Final Report Summary - CAF AND INFLAMMATION (Defining the molecular mechanisms of fibroblast-mediated inflammation and its role in cancer progression and metastasis)

Breast cancer continues to be one of the leading causes of cancer related mortality in women in the western world and inflammation is correlated with bad prognosis in breast cancer. Breast tumors are characterized by an extensive desmoplastic stroma, abundantly populated by fibroblasts. Cancer-Associated Fibroblasts (CAFs) are an activated sub-population of stromal fibroblasts, which have different characteristics in different tumor types and tissue locales. CAFs were shown to facilitate tumor growth by supporting tumor cell growth, enhancing angiogenesis and remodeling the extracellular matrix (ECM). We previously demonstrated that CAFs support tumorigenesis also by mediating inflammation in mouse and in human tumors. However, the role of CAFs in mediating tumor promoting inflammation in breast cancer is largely unknown and uncovering this role is a major aim of this project. We show that mammary fibroblasts can be educated by breast cancer cells to become activated to a pro-inflammatory state that supports malignant progression. Proteomic analysis of breast cancer cell–secreted factors identified the secreted pro inflammatory mediator osteopontin, which has been implicated in inflammation, tumor progression, and metastasis. Osteopontin was highly secreted by mouse and human breast cancer cells, and tumor cell–secreted Osteopontin activated CAF phenotypes in normal mammary fibroblasts in vitro and in vivo. Strikingly, silencing Osteopontin in tumor cells attenuated stromal activation, immune cell recruitment and inhibited tumor growth in vivo. Our findings establish a critical functional role for paracrine signaling by tumor-derived Osteopontin in reprograming normal fibroblasts into tumor-promoting CAFs. Moreover, by profiling the dynamic changes in CAFs isolated from distinct stages of mammary carcinogenesis, we have identified a novel pathway in mammary CAFs that links tissue damage with tumor-promoting inflammation called the NLRP3 inflammasome. The NLRP3 inflammasome is a multi-protein complex involved in sensing tissue damage and promoting the secretion of inflammatory cytokines. By utilizing a spontaneous model of murine breast carcinoma we study the role of CAF-derived NLRP3 inflammasome as a driver of tumor-promoting inflammation.

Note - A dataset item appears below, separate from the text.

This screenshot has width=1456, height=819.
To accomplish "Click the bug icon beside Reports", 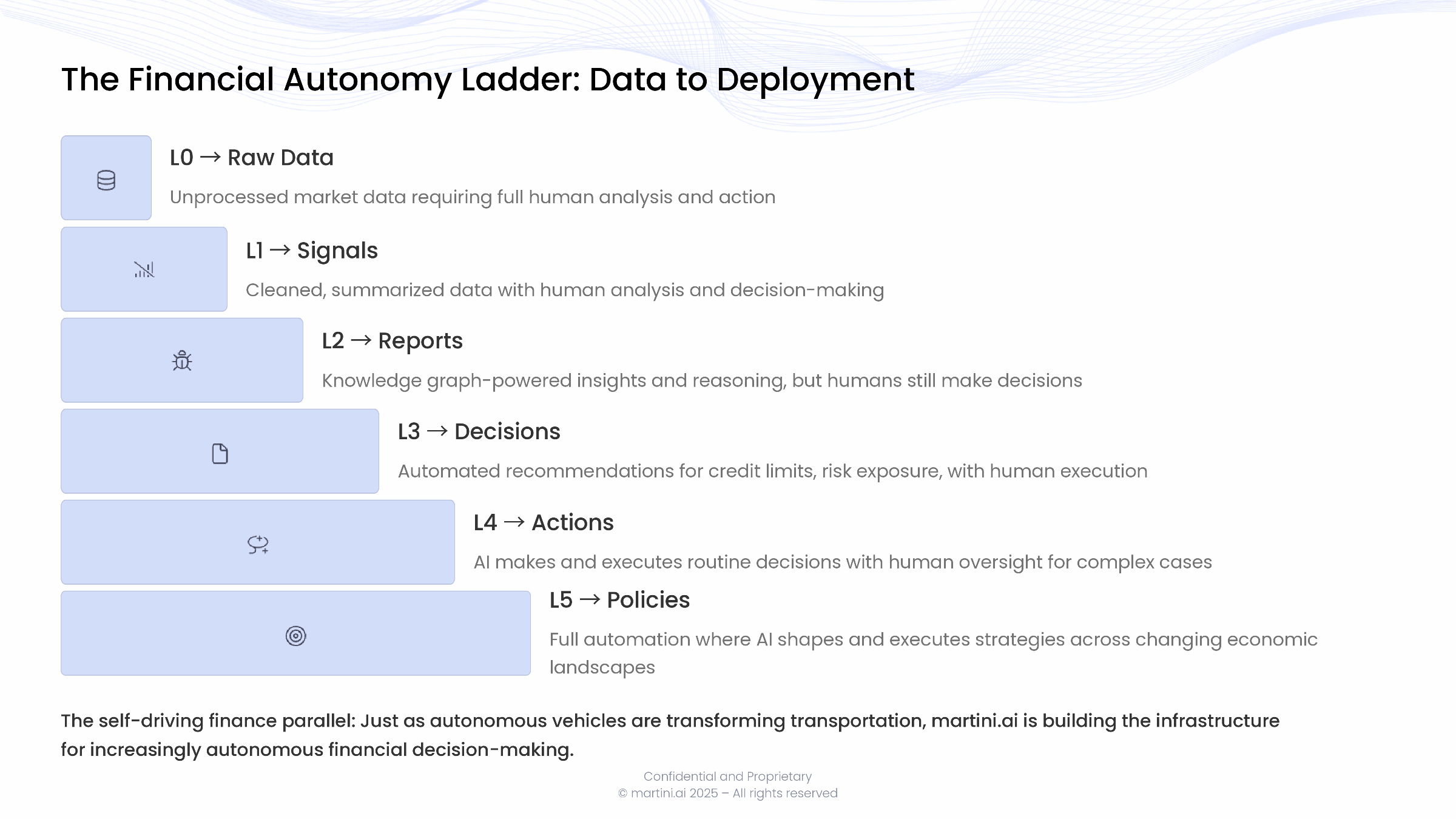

In addition, we studied the role of CAFs in facilitating lung metastasis of breast tumors. Mortality from breast cancer is almost exclusively a result of tumor metastasis, and therefore, understanding the mechanisms that facilitate the formation of a hospitable metastatic niche is a central challenge in cancer research. Very little is known about the role of CAF-mediated inflammation in facilitating lung metastasis and uncovering this role is a major focus of our research. We show that fibroblasts at the metastatic microenvironment are gradually activated even before the detection of lung metastases. This activation included elevated expression of αSMA and pro-inflammatory genes and activation of pro-fibrotic signaling which included collagen deposition. Notably, our data suggest a link between enhanced deposition of collagen and pulmonary metastasis. Moreover, we show that a subpopulation of lung CAFs are specifically recruited from the bone marrow, and that this subpopulation of CAFs has a distinct pro-inflammatory signature as compared with resident fibroblasts. Thus, fibroblasts at the metastatic site co-evolve with tumor progression and facilitate pulmonary metastasis of breast cancer.